Önemli romanlarımızın tamamının önce gazetelerde tefrika edildiğini, siparişle yazıldığını, gazete okurunun beklentilerine göre biçimlendirildiğini aklımızda tutalım. Hatta sadece ilgi gören tefrikaların kitaplaştığını, yazarların telif gelirlerini asıl olarak gazetelerden aldığını da hatırlayalım.
Yani romanlar, hele cumhuriyetin ilk altmış yılında popüler kültürün bir parçasıydı ve olması için de özel çaba gösterilirdi. Radyo ve televizyon reklamları yapılırdı, duvarlara afişler yapıştırılırdı. Duyardık, "bilmem kimin yeni romanı gazeteniz Hürriyet'te" filan...

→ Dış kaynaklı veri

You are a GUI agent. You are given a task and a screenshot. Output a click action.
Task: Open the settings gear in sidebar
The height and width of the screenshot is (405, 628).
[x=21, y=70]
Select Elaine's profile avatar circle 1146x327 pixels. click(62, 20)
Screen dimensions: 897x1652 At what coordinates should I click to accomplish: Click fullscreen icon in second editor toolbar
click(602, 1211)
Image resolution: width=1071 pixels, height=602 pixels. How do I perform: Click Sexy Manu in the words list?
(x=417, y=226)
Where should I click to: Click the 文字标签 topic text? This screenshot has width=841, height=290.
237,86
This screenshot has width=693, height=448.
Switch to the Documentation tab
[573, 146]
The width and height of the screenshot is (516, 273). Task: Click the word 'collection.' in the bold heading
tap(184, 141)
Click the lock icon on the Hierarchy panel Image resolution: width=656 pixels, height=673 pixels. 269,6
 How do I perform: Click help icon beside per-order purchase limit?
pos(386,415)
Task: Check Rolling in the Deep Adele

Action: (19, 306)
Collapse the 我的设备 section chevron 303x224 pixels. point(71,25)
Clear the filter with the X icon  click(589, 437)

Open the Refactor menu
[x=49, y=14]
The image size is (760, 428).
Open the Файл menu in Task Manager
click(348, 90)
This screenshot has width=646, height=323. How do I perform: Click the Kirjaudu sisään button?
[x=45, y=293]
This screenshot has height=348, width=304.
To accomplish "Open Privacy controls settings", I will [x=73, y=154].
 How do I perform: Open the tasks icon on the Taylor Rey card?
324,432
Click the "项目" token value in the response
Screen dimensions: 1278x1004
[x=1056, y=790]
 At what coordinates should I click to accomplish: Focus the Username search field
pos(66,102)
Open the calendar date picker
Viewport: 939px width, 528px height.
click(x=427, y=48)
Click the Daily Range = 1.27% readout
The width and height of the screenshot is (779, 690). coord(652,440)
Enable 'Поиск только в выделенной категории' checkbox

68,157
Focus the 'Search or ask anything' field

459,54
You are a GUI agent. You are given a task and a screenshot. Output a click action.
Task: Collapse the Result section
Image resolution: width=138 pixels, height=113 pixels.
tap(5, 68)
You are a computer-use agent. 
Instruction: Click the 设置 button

Ah vah etmenin de bir manası yok, popüler kültür değişen bir şey, örneğin romanlar radyoya da uyarlanırdı, onları da unuttuk... Sonra televizyon çıktı, mecra değiştikçe roman eğlence niteliğinden uzaklaştı, her mecra kendi yıldızlarını çıkardı filan... Uzun hikayeler aslında...
Tefrika edilen romanların nasıl duyurulduğunu, nasıl görselleştirildiğini hep merak eder, takip etmeye, bulmaya çalışırım. Çünkü romanlar gazetenin tirajını artırsın istendiği için reklamlarla duyuruluyor, iyi ressamlar eliyle görselleştiriliyordu. Ben tefrika döneminin sonlarına yetiştim ama Hürriyet'te Yıldız Cıbıroğlu'nun Yaşar Kemal'in İnce Memed romanına her gün ilüstrasyon çizdiğini hatırlıyorum. İddialı bir işti ve İnce Memed tam sayfa yayımlanırdı.
Yukarıdaki ilüstrasyon, otuzlu yılların ünlü çoksatar magazin dergisi Yedigün'den... Münif Fehim, Yolpalas Cinayeti için çizmiş, tefrika kapaktan okuyucuya duyurulmuş.